#### TASK REQUIREMENTS:
Check each statement below against the visa review decision and answer yes or no, quoting the words from the decision that settle it. 1. The applicants received a Subclass 163 visa on 4 June 2013. 2. Every member of the family unit must satisfy the primary criteria in Subdivision 892.2. 3. The delegate refused the Subclass 892 visa on 4 October 2017.

Statement made on 9 September 2022 at 11.10am
CATCHWORDS
MIGRATION – Business Skills (Residence) (Class DF) visa – Subclass 892 (State/Territory Business Owner) visa – loans from directors account – assets were lawfully acquired – ownership interest in a main business – direct and continuous involvement in management of the business – provision of goods and/or services – value of assets and liabilities – business and personal assets – interest in residential property – decision under review remitted
LEGISLATION
Migration Act 1958, ss 65, 134
Migration Regulations 1994, Schedule 2, cls 892.212, 892.221; rr 1.03, 1.11CASES
Drake v Minister for Immigration and Ethnic Affairs (1979) 2 ALD 60
statement of decision and reasons
application for review
This is an application for review of a decision made by a delegate of the Minister for Home Affairs on 1 November 2019 to refuse to grant the visa applicant a Business Skills (Residence) (Class DF) Subclass 892 visa under s 65 of the Migration Act 1958 (Cth) (the Act).
The applicants were granted a Subclass 163 -- State/Territory Sponsored Business Owner (Provisional) visa on 4 June 2013. The visa applicants applied for the Subclass 892 permanent visa on 4 October 2017.
The applicants in this case are seeking to satisfy the criteria as set out in Part 892 of Schedule 2 to the Migration Regulations 1994 (the Regulations). At least one member of the family unit must satisfy the primary criteria set out in Subdivision 892.2. The others need only satisfy the secondary criteria set out in Subdivision 892.3.

Records
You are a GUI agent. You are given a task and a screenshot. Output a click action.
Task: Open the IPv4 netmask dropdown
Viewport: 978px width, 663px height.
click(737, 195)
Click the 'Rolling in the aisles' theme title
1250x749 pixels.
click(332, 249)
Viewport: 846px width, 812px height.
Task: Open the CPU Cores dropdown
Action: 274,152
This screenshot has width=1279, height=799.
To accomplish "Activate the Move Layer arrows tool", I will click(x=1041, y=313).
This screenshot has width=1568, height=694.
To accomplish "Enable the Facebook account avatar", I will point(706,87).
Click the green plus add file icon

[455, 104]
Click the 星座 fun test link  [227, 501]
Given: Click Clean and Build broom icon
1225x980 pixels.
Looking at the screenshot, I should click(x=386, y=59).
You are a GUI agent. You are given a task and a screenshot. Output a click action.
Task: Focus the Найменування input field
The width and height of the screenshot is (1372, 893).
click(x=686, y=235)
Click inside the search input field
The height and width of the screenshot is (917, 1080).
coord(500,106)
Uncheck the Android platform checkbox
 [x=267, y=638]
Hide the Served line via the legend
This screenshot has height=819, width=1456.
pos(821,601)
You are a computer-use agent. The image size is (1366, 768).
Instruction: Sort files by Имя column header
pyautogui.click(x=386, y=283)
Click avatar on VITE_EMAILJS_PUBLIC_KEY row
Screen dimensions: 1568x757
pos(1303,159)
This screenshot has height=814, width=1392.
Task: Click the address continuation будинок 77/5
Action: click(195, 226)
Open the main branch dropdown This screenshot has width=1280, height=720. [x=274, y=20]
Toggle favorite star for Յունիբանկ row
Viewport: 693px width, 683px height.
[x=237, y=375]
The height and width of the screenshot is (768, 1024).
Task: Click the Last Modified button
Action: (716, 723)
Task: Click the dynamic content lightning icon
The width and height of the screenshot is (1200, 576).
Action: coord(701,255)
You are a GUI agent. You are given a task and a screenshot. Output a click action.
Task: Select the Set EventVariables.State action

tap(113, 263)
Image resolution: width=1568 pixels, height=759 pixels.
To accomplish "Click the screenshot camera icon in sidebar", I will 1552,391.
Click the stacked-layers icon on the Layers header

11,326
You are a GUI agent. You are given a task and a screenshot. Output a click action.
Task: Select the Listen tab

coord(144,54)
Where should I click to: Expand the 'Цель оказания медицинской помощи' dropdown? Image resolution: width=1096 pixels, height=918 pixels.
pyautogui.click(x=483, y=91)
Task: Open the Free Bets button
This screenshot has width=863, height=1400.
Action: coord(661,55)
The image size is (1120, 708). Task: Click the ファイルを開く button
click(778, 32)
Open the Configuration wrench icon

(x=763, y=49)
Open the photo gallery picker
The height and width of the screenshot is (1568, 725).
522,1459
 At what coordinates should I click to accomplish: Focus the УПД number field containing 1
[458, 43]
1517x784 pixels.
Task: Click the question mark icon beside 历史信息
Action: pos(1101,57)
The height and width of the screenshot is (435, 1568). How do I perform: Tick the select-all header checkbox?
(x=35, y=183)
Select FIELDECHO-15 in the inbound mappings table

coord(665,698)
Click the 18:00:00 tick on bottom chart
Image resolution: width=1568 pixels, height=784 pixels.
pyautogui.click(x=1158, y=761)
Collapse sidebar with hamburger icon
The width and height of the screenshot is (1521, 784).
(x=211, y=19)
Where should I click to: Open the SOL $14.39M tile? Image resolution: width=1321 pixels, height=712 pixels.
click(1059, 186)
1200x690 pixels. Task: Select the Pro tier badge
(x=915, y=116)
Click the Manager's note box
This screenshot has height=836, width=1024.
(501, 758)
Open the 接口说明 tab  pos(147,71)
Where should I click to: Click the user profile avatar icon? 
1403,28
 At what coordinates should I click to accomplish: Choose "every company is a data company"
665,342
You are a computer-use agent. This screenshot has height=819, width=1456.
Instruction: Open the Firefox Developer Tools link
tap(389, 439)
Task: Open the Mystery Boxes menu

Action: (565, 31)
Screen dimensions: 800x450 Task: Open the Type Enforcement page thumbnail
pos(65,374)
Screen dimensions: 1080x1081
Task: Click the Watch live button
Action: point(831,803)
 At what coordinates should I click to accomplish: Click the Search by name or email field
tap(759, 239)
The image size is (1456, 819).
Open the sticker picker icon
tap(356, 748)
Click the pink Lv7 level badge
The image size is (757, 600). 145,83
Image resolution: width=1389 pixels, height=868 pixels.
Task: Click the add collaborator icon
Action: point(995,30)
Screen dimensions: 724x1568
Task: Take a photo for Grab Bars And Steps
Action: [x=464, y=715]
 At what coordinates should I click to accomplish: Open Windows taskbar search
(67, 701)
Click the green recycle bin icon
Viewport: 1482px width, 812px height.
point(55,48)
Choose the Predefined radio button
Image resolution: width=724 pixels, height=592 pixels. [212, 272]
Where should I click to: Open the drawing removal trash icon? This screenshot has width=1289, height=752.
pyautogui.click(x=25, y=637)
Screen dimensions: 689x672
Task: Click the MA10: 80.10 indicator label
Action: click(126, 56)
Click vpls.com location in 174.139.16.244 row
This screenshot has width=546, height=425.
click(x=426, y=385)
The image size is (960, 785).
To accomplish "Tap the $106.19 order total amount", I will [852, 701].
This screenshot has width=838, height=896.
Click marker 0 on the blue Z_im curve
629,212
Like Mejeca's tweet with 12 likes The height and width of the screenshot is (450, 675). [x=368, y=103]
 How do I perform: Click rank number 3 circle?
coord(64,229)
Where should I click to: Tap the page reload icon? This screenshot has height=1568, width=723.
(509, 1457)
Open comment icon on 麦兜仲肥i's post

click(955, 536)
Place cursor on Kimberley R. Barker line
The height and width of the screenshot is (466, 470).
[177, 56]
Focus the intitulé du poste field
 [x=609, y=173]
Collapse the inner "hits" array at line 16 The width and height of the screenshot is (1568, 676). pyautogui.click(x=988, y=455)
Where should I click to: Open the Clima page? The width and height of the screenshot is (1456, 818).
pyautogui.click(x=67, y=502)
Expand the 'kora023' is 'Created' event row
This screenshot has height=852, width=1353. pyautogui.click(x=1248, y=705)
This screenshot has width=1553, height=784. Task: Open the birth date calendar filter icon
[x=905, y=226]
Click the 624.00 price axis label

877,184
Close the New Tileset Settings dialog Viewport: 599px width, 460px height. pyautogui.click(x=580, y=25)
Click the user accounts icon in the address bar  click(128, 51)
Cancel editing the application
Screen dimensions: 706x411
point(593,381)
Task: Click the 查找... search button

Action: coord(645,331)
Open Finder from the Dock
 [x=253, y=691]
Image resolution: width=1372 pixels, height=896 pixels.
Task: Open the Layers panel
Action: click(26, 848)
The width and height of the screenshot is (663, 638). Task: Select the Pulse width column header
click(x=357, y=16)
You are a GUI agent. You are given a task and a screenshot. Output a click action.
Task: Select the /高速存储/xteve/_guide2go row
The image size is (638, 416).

#### EXPECTED OUTPUT:
1. Yes: "The applicants were granted a Subclass 163 -- State/Territory Sponsored Business Owner (Provisional) visa on 4 June 2013."
2. No: "At least one member of the family unit must satisfy the primary criteria set out in Subdivision 892.2. The others need only satisfy the secondary criteria set out in Subdivision 892.3."
3. No: "a decision made by a delegate of the Minister for Home Affairs on 1 November 2019"